Oireachtas Joint and Select Committees

Tuesday, 18 May 2021

Joint Oireachtas Committee on Justice, Defence and Equality

General Scheme of the Judicial Appointments Commission Bill 2020: Discussion

Dr. Laura Cahillane:

I will present on behalf of the group. I thank the committee for the opportunity to speak. I should note that this statement represents the views of three legal academics from three different institutions. We have all researched the area of judicial appointments and wish to highlight the most important points from our longer written submission. We are very enthusiastic about this proposed legislation. This reform is long overdue and we are delighted to see progress on so many areas in the general scheme. We are concerned, however, that unless certain changes and improvements are made, this opportunity will be potentially wasted and the commission may be no more effective in improving our judicial appointments process than the Judicial Appointments Advisory Board, JAAB, has been.

The first matter we wish to highlight is the absolute necessity for more specificity in the recommendations from the commission. It is widely acknowledged that JAAB had little effect in influencing the Government's decisions on appointments because it sent forward too many candidates and did so with no ranking or order of preference and in fact very little evaluation. A smaller number of names is proposed in this Bill. We feel it is still not small enough. The commission should recommend no more than three candidates per vacancy. It is crucial, in our view, that the commission be required to rank these candidates in order of preference.

We expect that the commission will carry out detailed assessment procedures. It may be very obvious that certain candidates are more suitable for appointment. It would be appropriate that this be conveyed to the Government. If candidates are unranked, governmental discretion will once again be largely unguided and any assessment procedures carried out will become somewhat nugatory. To be clear, the Government will still be entirely free under the Constitution to pick whomever it wishes for any judicial vacancy either from the list of recommendations or outside of it. The only consequence would be, as under the current system, a statement to that effect in Iris Oifigiúil. It is certainly not unconstitutional to provide for a three-name list or a ranking of candidates because legally the Government's discretion is not fettered.

The second matter we wish to address is the criteria and process used by the commission to recommend candidates. Compared with international best practice, the proposals in the general scheme are very scant. In fact, they do not add any additional detail to the existing criteria for appointment, which have long been criticised as being too vague.

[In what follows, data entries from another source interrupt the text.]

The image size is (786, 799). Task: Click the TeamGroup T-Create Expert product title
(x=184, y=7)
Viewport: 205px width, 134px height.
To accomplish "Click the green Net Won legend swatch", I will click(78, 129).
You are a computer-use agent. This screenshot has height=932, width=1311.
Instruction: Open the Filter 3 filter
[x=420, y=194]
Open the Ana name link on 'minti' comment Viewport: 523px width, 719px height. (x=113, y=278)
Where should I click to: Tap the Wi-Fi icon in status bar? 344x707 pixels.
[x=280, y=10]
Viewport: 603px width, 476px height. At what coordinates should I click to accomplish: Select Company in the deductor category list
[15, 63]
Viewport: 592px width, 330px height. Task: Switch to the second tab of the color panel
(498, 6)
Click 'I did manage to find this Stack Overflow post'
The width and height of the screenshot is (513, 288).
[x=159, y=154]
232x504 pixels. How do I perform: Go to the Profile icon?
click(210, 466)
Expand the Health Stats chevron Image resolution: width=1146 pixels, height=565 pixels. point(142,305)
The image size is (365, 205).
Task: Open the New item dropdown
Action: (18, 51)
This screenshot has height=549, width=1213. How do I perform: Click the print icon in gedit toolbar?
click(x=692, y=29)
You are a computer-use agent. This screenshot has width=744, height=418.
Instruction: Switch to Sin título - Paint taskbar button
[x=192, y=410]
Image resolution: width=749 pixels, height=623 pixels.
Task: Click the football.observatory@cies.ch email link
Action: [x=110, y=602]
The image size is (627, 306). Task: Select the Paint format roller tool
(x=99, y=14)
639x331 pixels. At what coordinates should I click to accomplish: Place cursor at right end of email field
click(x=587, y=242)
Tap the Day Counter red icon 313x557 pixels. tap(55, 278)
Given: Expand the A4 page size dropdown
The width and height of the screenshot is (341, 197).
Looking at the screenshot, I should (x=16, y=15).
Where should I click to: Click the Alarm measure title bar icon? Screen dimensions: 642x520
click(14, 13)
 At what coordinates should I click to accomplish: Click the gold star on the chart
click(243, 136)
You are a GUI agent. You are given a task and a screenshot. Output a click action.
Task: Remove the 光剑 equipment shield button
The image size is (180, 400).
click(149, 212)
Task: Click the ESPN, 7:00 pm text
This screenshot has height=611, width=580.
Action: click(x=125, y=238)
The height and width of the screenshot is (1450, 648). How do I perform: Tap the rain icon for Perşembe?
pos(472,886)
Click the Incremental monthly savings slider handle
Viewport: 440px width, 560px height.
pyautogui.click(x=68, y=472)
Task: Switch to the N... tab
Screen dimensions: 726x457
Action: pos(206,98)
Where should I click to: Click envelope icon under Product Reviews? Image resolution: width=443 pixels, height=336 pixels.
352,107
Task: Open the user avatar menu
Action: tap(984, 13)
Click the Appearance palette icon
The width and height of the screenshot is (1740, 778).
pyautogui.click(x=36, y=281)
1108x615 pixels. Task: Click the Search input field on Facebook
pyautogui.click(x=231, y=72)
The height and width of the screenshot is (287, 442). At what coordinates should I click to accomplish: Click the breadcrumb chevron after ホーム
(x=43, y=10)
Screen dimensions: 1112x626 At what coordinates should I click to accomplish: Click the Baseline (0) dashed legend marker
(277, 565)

The commitment to a merit-based process is welcome but further detail is needed to elaborate on what merit actually means. The detail is crucial here because merit on its own is not a very useful guide to judicial appointments, unless it is elaborated on, in guiding the commission on what types of candidates are desirable and meritorious. England and Wales might be consulted as jurisdictions where this has been done, for example. Further detail on suitability on grounds of character and temperament would be desirable, as well as a direction on how the committee would actually establish this.

A crucial omission is that the scheme does not detail the process that the commission should undertake in assessing candidates. It allows for various procedures such as interviews but does not specifically require them.

Currently, JAAB also has the power but has chosen not to exercise it. We believe the legislation should be stronger and should specify the procedures, such as interviews, for example, or perhaps case studies or role-plays, as is very common in other jurisdictions because if these decisions are left to the discretion of the committee afterwards, then procedures may simply be dispensed with.

We also welcome the introduction of a commitment to diversity and equality in appointments. It would be useful to include a requirement for a diversity strategy and for diversity data management, or at least a requirement for the commission to report on diversity in its annual reports.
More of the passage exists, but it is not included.